L’ultima spinta a Uber e alla sua rivale Lyft è arrivata il 23 novembre scorso quando il governo federale degli Stati Uniti ha firmato con le due società un contratto dal valore di oltre 800 mln di dollari l’anno per fornire servizi di trasporto a 4 mln di dipendenti federali e alle loro famiglie. Un benefit che evita mezzi di trasporto affollati come metropolitane e autobus.
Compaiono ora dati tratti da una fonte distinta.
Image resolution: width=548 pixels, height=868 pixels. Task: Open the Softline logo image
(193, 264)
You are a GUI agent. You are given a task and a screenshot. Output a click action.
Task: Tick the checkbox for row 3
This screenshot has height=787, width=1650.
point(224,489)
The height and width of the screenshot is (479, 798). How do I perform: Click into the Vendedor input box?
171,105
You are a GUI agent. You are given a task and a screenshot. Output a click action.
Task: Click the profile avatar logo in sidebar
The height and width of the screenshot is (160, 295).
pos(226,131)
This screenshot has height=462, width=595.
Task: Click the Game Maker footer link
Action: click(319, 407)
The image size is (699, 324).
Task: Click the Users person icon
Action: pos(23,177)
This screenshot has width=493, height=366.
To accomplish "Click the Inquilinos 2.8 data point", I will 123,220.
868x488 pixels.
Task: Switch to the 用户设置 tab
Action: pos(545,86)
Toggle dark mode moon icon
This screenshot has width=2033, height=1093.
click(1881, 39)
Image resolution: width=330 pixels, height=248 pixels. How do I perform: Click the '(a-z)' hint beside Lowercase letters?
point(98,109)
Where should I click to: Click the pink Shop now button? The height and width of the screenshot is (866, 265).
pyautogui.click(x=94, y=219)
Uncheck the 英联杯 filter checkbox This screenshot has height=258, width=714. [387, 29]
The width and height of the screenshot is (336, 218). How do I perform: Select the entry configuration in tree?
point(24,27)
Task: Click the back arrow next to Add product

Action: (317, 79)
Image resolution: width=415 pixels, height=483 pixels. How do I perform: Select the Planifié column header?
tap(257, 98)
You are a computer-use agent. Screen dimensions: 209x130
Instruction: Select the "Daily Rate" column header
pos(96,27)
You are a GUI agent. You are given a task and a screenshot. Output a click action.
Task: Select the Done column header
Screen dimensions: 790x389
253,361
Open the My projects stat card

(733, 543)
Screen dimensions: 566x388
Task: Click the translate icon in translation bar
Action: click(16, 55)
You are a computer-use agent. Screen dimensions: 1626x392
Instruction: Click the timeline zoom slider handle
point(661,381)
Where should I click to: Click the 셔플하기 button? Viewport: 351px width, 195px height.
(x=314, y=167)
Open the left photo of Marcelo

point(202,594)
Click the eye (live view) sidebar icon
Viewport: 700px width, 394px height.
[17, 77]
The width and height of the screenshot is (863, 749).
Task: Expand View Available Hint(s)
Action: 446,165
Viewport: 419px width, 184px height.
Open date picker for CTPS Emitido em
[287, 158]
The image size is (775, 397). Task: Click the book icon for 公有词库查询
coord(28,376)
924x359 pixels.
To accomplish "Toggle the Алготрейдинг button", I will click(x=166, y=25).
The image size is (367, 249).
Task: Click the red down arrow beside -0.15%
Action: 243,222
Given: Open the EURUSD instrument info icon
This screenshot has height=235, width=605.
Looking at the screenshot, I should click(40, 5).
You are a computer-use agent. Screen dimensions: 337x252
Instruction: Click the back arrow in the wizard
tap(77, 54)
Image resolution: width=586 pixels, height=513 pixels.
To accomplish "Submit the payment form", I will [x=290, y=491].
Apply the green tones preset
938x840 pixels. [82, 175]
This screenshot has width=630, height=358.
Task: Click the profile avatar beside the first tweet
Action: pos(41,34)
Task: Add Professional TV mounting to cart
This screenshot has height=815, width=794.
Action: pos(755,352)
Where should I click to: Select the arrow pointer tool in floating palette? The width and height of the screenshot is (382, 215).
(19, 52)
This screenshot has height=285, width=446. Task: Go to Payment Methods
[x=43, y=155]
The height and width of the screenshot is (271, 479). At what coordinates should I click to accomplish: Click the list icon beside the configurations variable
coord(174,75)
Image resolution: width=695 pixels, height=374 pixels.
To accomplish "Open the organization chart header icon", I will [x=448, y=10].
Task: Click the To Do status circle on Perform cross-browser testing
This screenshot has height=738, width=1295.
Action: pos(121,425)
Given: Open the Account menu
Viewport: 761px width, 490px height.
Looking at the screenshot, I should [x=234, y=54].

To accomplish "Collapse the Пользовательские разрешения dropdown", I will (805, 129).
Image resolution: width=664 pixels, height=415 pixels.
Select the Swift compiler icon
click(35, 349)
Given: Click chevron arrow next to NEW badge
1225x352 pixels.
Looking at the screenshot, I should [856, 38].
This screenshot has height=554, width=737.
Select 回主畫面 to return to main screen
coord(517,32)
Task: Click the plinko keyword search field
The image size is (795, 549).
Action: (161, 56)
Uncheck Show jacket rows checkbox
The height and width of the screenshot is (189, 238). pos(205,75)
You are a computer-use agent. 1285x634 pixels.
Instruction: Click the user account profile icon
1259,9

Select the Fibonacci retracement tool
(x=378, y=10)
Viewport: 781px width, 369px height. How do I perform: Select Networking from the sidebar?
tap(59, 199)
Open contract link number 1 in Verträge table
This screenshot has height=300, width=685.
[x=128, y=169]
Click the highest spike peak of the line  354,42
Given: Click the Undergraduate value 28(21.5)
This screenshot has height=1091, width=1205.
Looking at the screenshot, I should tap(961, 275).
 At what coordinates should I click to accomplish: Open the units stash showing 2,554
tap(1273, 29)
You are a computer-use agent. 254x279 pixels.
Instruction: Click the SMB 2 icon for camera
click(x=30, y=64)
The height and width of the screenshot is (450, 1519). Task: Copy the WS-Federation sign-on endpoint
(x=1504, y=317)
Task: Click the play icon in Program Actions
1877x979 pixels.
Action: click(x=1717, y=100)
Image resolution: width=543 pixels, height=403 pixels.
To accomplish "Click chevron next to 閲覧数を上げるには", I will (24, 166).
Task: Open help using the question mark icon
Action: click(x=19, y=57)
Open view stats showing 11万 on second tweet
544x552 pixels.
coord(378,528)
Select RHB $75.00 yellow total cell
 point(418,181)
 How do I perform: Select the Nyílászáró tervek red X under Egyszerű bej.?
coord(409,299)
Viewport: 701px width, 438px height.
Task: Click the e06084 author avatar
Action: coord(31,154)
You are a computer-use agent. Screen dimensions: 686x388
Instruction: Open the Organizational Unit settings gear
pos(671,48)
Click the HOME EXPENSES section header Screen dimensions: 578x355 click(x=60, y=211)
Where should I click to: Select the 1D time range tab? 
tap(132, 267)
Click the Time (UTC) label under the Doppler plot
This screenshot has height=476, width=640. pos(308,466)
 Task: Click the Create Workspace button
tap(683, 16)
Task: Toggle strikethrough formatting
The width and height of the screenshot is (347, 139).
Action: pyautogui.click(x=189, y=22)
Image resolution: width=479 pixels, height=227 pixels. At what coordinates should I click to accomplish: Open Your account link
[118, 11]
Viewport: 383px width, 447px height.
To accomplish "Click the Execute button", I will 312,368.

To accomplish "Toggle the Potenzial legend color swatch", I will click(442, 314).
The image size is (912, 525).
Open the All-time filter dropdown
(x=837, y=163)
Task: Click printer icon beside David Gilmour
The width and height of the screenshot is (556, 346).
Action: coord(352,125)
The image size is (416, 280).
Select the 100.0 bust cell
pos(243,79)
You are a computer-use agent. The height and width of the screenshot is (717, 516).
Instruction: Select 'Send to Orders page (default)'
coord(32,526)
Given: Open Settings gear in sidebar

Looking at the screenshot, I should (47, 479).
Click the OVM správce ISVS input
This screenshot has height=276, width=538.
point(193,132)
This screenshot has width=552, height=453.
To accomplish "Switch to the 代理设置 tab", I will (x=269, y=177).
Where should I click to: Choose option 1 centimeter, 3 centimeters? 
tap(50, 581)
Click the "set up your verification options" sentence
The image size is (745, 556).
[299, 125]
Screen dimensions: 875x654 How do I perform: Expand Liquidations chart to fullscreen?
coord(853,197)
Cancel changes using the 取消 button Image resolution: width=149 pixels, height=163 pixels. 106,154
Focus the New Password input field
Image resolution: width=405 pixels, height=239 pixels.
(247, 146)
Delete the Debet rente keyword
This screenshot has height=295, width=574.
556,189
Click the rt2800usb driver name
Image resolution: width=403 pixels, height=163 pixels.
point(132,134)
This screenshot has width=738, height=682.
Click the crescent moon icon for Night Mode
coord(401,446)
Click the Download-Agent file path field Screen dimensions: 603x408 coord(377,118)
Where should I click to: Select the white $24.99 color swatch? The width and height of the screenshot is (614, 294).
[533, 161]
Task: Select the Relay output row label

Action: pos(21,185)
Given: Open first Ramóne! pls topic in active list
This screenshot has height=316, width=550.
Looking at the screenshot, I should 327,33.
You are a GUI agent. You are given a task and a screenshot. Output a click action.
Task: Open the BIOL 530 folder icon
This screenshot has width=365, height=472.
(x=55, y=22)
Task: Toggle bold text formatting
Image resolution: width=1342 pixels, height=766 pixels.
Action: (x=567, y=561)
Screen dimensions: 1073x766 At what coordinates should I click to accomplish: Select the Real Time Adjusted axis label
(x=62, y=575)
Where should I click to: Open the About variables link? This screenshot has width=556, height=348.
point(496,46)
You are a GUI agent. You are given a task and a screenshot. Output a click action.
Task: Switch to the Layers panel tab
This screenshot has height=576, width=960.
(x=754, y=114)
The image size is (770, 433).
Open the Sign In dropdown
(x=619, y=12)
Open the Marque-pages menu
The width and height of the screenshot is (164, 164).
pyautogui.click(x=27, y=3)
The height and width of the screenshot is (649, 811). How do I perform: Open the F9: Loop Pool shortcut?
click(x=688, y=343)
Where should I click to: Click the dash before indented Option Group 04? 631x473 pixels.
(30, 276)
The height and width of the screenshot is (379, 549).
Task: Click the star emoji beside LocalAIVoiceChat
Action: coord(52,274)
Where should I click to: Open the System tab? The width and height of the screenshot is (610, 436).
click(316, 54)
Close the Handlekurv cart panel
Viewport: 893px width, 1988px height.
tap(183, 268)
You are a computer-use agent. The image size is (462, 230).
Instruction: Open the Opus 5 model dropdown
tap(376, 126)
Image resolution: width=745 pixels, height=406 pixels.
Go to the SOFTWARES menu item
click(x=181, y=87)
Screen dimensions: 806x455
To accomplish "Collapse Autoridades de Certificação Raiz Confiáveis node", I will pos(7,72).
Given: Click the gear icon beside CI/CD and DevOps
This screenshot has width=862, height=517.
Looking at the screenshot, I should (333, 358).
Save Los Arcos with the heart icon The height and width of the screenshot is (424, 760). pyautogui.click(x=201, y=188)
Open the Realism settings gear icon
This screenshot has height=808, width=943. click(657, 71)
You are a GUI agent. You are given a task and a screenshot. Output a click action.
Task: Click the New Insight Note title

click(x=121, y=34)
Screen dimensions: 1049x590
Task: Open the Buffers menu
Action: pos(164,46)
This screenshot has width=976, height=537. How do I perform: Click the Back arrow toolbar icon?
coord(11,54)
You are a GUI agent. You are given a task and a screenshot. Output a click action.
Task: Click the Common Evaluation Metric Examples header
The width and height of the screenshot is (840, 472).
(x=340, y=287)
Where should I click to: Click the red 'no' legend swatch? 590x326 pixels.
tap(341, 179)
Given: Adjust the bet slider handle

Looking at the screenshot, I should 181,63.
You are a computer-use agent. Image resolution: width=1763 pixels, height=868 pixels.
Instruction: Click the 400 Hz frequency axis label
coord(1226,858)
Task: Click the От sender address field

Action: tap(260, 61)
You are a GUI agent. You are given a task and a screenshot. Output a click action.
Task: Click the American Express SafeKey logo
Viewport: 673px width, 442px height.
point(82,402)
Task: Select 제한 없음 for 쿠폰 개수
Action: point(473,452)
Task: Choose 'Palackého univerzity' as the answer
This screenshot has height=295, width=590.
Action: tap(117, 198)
Anche in questo caso, la pandemia si è rivelata per Uber e Lyft una business opportunity per declinare in modo flessibile e rispondente alle nuove esigenze di sicurezza e distanziamento un servizio vecchio come il mondo, vale a dire il trasporto.

DIFFERENZA ABISSALE CON IL 1999


La differenza con il 1999 è abissale, allora si comprava alla cieca qualunque nome avesse un dot-com attaccato in un clima di euforia che aveva contagiato soprattutto i piccoli con poca dimestichezza col mercato, alla ricerca di un raddoppio facile comprando al debutto e vendendo al doppio il giorno dopo. Un meccanismo molto simile a quello che pochi anni dopo avrebbe gonfiato la bolla immobiliare grazie a mutui concessi spensieratamente a chi aveva poche credenziali per ripagarli. Questa volta vengono premiati dagli investitori collocamenti di aziende che hanno mostrato sul campo di saper declinare meglio degli altri business certamente non nuovi, ma in condizioni queste sì nuove e eccezionali, aumentando il proprio mercato e creandone di nuovo.

BOTTOM LINE


La tecnologia si può considerare ormai una commodity. È disponibile a tutti ed applicabile praticamente a tutte le attività economiche, dalla manifattura, ai servizi, alla finanza. Vince chi sa declinarla per inventare nuovi business o reinventarne di vecchi o vecchissimi. I colossi del web e delle comunicazioni hanno occupato il territorio prima degli altri, ma ci sono altri territori da esplorare e conquistare. Per l’investitore, ogni new entry sul mercato che mostra di saper cogliere le nuove opportunità anche se offerte da una crisi rappresenta un’occasione di diversificare e distribuire il rischio.